Records from a collection:
§
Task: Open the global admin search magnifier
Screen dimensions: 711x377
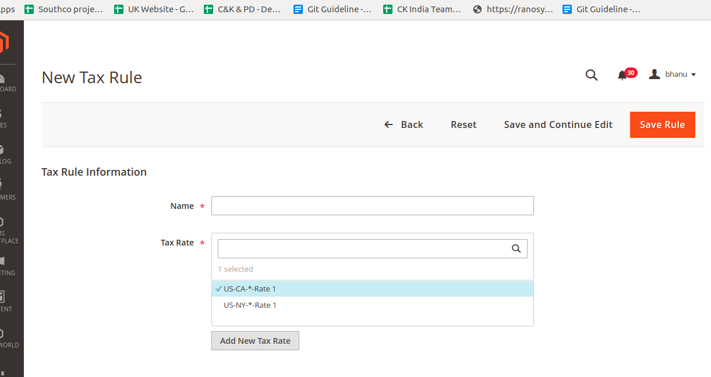Action: point(591,75)
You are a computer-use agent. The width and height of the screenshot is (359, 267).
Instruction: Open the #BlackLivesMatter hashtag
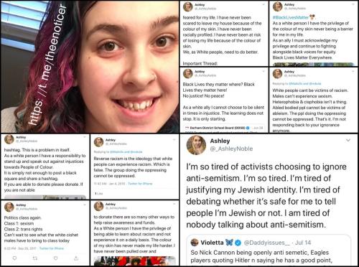tap(291, 17)
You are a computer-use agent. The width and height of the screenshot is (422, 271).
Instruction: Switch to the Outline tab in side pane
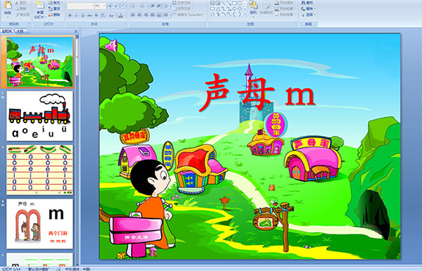[x=20, y=31]
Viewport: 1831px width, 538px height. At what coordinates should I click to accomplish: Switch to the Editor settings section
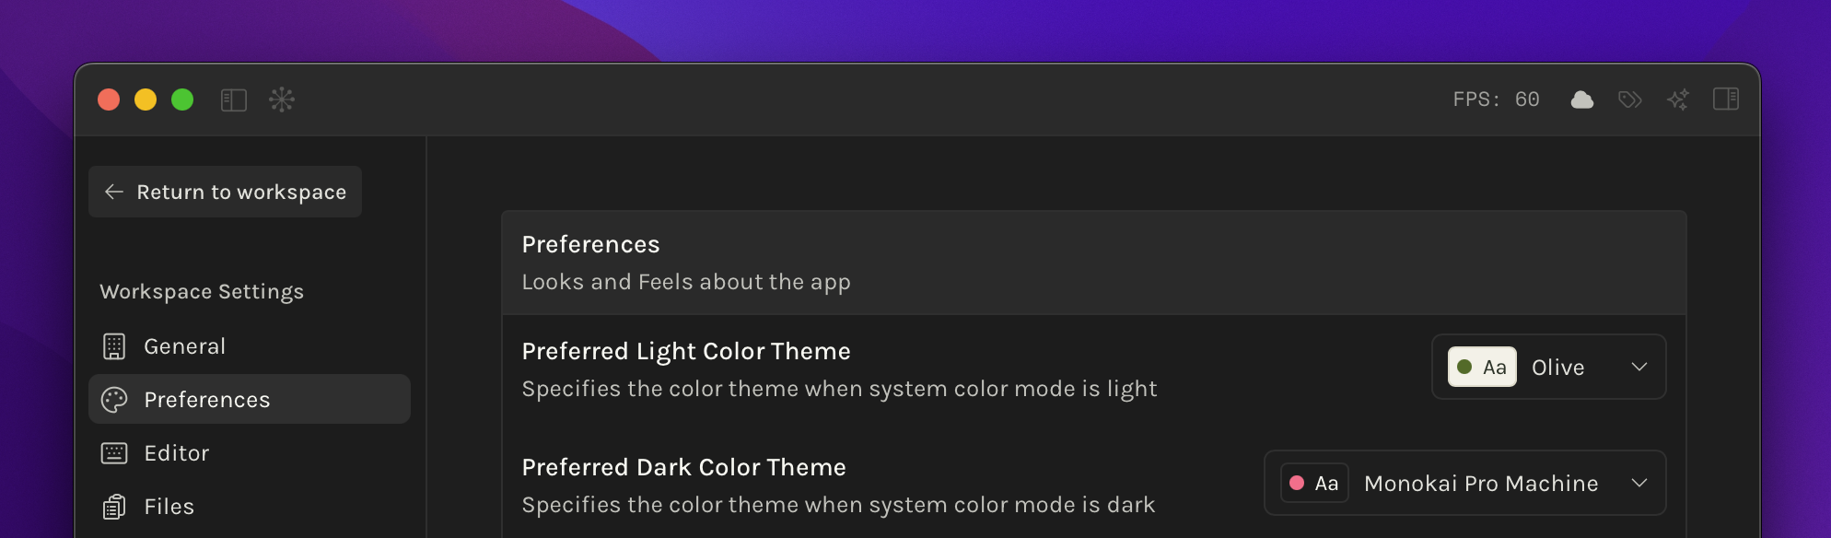click(x=177, y=452)
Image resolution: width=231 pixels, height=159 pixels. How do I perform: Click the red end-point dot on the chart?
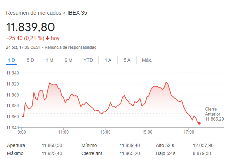click(199, 123)
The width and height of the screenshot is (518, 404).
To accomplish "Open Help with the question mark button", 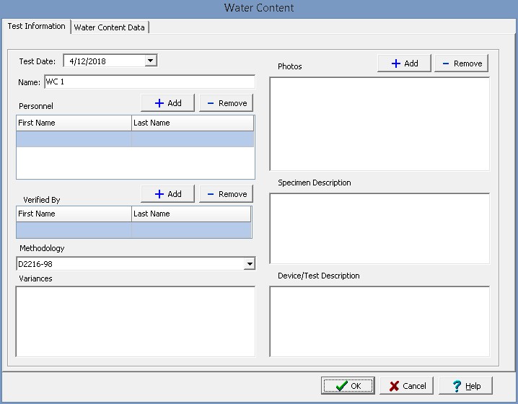I will (x=465, y=386).
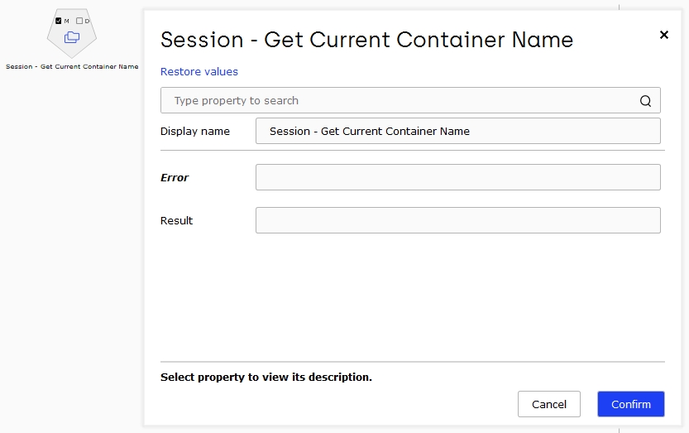This screenshot has width=689, height=433.
Task: Select the Error property input box
Action: [458, 177]
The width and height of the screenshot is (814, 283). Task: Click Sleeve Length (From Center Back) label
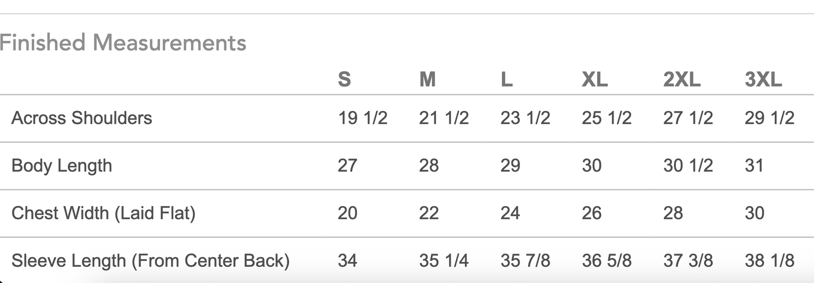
§
EXERCISE REQUIREMENTS = Scan the records for the string "agent" and show every line that contains it.

WRITTEN SOLUTION =
You are a computer-use agent. The width and height of the screenshot is (359, 267).
You are a computer-use agent. The width and height of the screenshot is (422, 271).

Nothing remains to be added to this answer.